MATERIAL FOR THIS TASK
============================================================
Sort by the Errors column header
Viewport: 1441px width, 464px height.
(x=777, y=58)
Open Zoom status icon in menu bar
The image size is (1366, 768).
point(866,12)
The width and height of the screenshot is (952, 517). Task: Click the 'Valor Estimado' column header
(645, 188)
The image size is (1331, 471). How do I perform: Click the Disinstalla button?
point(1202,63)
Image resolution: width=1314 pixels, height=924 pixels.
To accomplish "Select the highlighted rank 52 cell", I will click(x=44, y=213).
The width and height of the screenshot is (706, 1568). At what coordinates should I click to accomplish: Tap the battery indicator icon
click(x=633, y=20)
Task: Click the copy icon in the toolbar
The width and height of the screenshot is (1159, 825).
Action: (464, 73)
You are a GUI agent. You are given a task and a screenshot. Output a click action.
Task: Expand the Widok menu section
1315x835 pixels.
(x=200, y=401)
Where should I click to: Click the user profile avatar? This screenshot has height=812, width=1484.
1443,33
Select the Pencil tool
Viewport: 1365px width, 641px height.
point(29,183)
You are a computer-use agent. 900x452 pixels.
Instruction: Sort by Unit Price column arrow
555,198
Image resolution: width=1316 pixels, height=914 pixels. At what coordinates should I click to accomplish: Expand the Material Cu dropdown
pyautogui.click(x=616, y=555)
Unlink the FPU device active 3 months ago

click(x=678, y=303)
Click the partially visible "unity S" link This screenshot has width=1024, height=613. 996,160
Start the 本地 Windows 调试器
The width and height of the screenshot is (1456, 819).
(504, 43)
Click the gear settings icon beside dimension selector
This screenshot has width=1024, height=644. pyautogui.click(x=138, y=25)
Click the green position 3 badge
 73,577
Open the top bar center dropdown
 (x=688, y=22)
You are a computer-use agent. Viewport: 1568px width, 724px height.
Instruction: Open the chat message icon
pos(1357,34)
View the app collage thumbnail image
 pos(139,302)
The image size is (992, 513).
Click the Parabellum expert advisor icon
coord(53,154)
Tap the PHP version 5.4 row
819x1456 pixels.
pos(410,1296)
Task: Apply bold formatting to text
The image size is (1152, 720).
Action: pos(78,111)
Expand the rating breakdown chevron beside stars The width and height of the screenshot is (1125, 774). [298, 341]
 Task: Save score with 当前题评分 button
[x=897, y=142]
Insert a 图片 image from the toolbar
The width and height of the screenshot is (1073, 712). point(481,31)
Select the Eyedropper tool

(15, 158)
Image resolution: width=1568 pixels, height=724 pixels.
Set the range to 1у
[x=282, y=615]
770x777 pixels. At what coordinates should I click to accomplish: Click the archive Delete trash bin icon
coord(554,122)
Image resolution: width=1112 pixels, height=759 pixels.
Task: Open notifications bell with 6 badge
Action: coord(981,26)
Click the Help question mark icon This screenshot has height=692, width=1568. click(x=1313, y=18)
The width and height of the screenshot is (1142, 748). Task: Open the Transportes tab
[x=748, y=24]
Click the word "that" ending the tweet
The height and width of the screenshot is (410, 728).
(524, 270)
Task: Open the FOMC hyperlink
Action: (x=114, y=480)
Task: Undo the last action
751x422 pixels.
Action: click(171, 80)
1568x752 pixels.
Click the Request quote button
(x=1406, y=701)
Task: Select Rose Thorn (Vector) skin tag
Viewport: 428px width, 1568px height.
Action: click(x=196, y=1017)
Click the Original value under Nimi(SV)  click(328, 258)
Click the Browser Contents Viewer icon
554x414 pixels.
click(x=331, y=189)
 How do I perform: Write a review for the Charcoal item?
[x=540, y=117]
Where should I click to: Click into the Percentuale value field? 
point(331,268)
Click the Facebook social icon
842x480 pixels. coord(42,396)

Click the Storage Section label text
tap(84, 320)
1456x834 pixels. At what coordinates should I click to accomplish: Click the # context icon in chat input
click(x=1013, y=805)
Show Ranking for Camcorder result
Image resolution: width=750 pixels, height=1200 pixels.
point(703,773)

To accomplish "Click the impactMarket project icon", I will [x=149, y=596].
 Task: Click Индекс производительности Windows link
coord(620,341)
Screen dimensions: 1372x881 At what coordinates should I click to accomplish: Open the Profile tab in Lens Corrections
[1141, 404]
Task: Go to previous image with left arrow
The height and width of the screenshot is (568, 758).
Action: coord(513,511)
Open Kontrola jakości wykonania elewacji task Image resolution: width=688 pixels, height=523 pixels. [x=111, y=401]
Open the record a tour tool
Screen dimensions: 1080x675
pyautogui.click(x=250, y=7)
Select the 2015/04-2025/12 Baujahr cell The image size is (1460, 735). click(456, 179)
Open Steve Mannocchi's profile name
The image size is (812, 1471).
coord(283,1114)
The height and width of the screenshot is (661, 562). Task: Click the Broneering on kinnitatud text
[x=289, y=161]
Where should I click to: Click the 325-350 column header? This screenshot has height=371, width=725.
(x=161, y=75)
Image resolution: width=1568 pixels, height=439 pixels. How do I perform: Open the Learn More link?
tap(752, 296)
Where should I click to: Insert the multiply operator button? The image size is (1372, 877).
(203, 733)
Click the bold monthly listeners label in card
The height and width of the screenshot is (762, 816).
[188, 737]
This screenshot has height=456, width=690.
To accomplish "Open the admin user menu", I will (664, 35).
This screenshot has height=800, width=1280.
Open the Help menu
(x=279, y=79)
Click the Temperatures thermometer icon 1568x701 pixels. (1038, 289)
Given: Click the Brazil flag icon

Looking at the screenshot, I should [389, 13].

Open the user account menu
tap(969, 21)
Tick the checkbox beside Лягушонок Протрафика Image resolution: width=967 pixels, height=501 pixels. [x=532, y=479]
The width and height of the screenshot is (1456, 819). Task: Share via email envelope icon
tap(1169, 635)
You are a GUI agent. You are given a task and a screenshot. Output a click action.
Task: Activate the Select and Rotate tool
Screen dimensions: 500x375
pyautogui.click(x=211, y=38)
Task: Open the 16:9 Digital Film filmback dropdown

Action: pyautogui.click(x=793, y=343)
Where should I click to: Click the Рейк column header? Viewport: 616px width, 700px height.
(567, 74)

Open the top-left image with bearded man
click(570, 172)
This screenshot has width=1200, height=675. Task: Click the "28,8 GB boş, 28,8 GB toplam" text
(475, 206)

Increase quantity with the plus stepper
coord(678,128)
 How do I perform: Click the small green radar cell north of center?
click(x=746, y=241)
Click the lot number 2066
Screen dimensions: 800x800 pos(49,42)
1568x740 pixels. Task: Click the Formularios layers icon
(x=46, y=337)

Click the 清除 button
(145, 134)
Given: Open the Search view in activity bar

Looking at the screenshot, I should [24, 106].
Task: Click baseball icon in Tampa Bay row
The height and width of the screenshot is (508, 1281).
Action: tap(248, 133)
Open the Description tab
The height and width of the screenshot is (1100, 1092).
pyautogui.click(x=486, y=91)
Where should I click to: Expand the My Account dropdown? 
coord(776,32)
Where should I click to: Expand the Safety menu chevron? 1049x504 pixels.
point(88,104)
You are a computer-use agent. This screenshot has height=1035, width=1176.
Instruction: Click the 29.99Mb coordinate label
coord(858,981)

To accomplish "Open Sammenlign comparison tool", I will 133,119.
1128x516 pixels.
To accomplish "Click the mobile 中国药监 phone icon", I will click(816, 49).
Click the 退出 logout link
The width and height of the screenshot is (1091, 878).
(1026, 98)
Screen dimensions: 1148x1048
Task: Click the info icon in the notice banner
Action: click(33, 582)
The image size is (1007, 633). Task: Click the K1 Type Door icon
============================================================
ASSIGNED TASK
The material is to be written out again in full, with no word altered.

SOLUTION
Sort by the Errors column header
Viewport: 1441px width, 464px height.
(x=777, y=58)
Open Zoom status icon in menu bar
The image size is (1366, 768).
point(866,12)
The width and height of the screenshot is (952, 517). Task: Click the 'Valor Estimado' column header
(645, 188)
The image size is (1331, 471). How do I perform: Click the Disinstalla button?
point(1202,63)
Image resolution: width=1314 pixels, height=924 pixels.
To accomplish "Select the highlighted rank 52 cell", I will click(x=44, y=213).
The width and height of the screenshot is (706, 1568). At what coordinates should I click to accomplish: Tap the battery indicator icon
click(x=633, y=20)
Task: Click the copy icon in the toolbar
The width and height of the screenshot is (1159, 825).
Action: (464, 73)
You are a GUI agent. You are given a task and a screenshot. Output a click action.
Task: Expand the Widok menu section
1315x835 pixels.
(x=200, y=401)
Where should I click to: Click the user profile avatar? This screenshot has height=812, width=1484.
1443,33
Select the Pencil tool
Viewport: 1365px width, 641px height.
point(29,183)
You are a computer-use agent. 900x452 pixels.
Instruction: Sort by Unit Price column arrow
555,198
Image resolution: width=1316 pixels, height=914 pixels. At what coordinates should I click to accomplish: Expand the Material Cu dropdown
pyautogui.click(x=616, y=555)
Unlink the FPU device active 3 months ago

click(x=678, y=303)
Click the partially visible "unity S" link This screenshot has width=1024, height=613. 996,160
Start the 本地 Windows 调试器
The width and height of the screenshot is (1456, 819).
(504, 43)
Click the gear settings icon beside dimension selector
This screenshot has width=1024, height=644. pyautogui.click(x=138, y=25)
Click the green position 3 badge
 73,577
Open the top bar center dropdown
 (x=688, y=22)
You are a computer-use agent. Viewport: 1568px width, 724px height.
Instruction: Open the chat message icon
pos(1357,34)
View the app collage thumbnail image
 pos(139,302)
The image size is (992, 513).
Click the Parabellum expert advisor icon
coord(53,154)
Tap the PHP version 5.4 row
819x1456 pixels.
pos(410,1296)
Task: Apply bold formatting to text
The image size is (1152, 720).
Action: pos(78,111)
Expand the rating breakdown chevron beside stars The width and height of the screenshot is (1125, 774). [298, 341]
 Task: Save score with 当前题评分 button
[x=897, y=142]
Insert a 图片 image from the toolbar
The width and height of the screenshot is (1073, 712). point(481,31)
Select the Eyedropper tool

(15, 158)
Image resolution: width=1568 pixels, height=724 pixels.
Set the range to 1у
[x=282, y=615]
770x777 pixels. At what coordinates should I click to accomplish: Click the archive Delete trash bin icon
coord(554,122)
Image resolution: width=1112 pixels, height=759 pixels.
Task: Open notifications bell with 6 badge
Action: coord(981,26)
Click the Help question mark icon This screenshot has height=692, width=1568. click(x=1313, y=18)
The width and height of the screenshot is (1142, 748). Task: Open the Transportes tab
[x=748, y=24]
Click the word "that" ending the tweet
The height and width of the screenshot is (410, 728).
(524, 270)
Task: Open the FOMC hyperlink
Action: (x=114, y=480)
Task: Undo the last action
751x422 pixels.
Action: click(171, 80)
1568x752 pixels.
Click the Request quote button
(x=1406, y=701)
Task: Select Rose Thorn (Vector) skin tag
Viewport: 428px width, 1568px height.
Action: click(x=196, y=1017)
Click the Original value under Nimi(SV)  click(328, 258)
Click the Browser Contents Viewer icon
554x414 pixels.
click(x=331, y=189)
 How do I perform: Write a review for the Charcoal item?
[x=540, y=117]
Where should I click to: Click into the Percentuale value field? 
point(331,268)
Click the Facebook social icon
842x480 pixels. coord(42,396)

Click the Storage Section label text
tap(84, 320)
1456x834 pixels. At what coordinates should I click to accomplish: Click the # context icon in chat input
click(x=1013, y=805)
Show Ranking for Camcorder result
Image resolution: width=750 pixels, height=1200 pixels.
point(703,773)

To accomplish "Click the impactMarket project icon", I will [x=149, y=596].
 Task: Click Индекс производительности Windows link
coord(620,341)
Screen dimensions: 1372x881 At what coordinates should I click to accomplish: Open the Profile tab in Lens Corrections
[1141, 404]
Task: Go to previous image with left arrow
The height and width of the screenshot is (568, 758).
Action: coord(513,511)
Open Kontrola jakości wykonania elewacji task Image resolution: width=688 pixels, height=523 pixels. [x=111, y=401]
Open the record a tour tool
Screen dimensions: 1080x675
pyautogui.click(x=250, y=7)
Select the 2015/04-2025/12 Baujahr cell The image size is (1460, 735). click(456, 179)
Open Steve Mannocchi's profile name
The image size is (812, 1471).
coord(283,1114)
The height and width of the screenshot is (661, 562). Task: Click the Broneering on kinnitatud text
[x=289, y=161]
Where should I click to: Click the 325-350 column header? This screenshot has height=371, width=725.
(x=161, y=75)
Image resolution: width=1568 pixels, height=439 pixels. How do I perform: Open the Learn More link?
tap(752, 296)
Where should I click to: Insert the multiply operator button? The image size is (1372, 877).
(203, 733)
Click the bold monthly listeners label in card
The height and width of the screenshot is (762, 816).
[188, 737]
This screenshot has height=456, width=690.
To accomplish "Open the admin user menu", I will (664, 35).
This screenshot has height=800, width=1280.
Open the Help menu
(x=279, y=79)
Click the Temperatures thermometer icon 1568x701 pixels. (1038, 289)
Given: Click the Brazil flag icon

Looking at the screenshot, I should [389, 13].

Open the user account menu
tap(969, 21)
Tick the checkbox beside Лягушонок Протрафика Image resolution: width=967 pixels, height=501 pixels. [x=532, y=479]
The width and height of the screenshot is (1456, 819). Task: Share via email envelope icon
tap(1169, 635)
You are a GUI agent. You are given a task and a screenshot. Output a click action.
Task: Activate the Select and Rotate tool
Screen dimensions: 500x375
pyautogui.click(x=211, y=38)
Task: Open the 16:9 Digital Film filmback dropdown

Action: pyautogui.click(x=793, y=343)
Where should I click to: Click the Рейк column header? Viewport: 616px width, 700px height.
(567, 74)

Open the top-left image with bearded man
click(570, 172)
This screenshot has width=1200, height=675. Task: Click the "28,8 GB boş, 28,8 GB toplam" text
(475, 206)

Increase quantity with the plus stepper
coord(678,128)
 How do I perform: Click the small green radar cell north of center?
click(x=746, y=241)
Click the lot number 2066
Screen dimensions: 800x800 pos(49,42)
1568x740 pixels. Task: Click the Formularios layers icon
(x=46, y=337)

Click the 清除 button
(145, 134)
Given: Open the Search view in activity bar

Looking at the screenshot, I should [24, 106].
Task: Click baseball icon in Tampa Bay row
The height and width of the screenshot is (508, 1281).
Action: tap(248, 133)
Open the Description tab
The height and width of the screenshot is (1100, 1092).
pyautogui.click(x=486, y=91)
Where should I click to: Expand the My Account dropdown? 
coord(776,32)
Where should I click to: Expand the Safety menu chevron? 1049x504 pixels.
point(88,104)
You are a computer-use agent. This screenshot has height=1035, width=1176.
Instruction: Click the 29.99Mb coordinate label
coord(858,981)

To accomplish "Open Sammenlign comparison tool", I will 133,119.
1128x516 pixels.
To accomplish "Click the mobile 中国药监 phone icon", I will click(816, 49).
Click the 退出 logout link
The width and height of the screenshot is (1091, 878).
(1026, 98)
Screen dimensions: 1148x1048
Task: Click the info icon in the notice banner
Action: click(33, 582)
The image size is (1007, 633). Task: Click the K1 Type Door icon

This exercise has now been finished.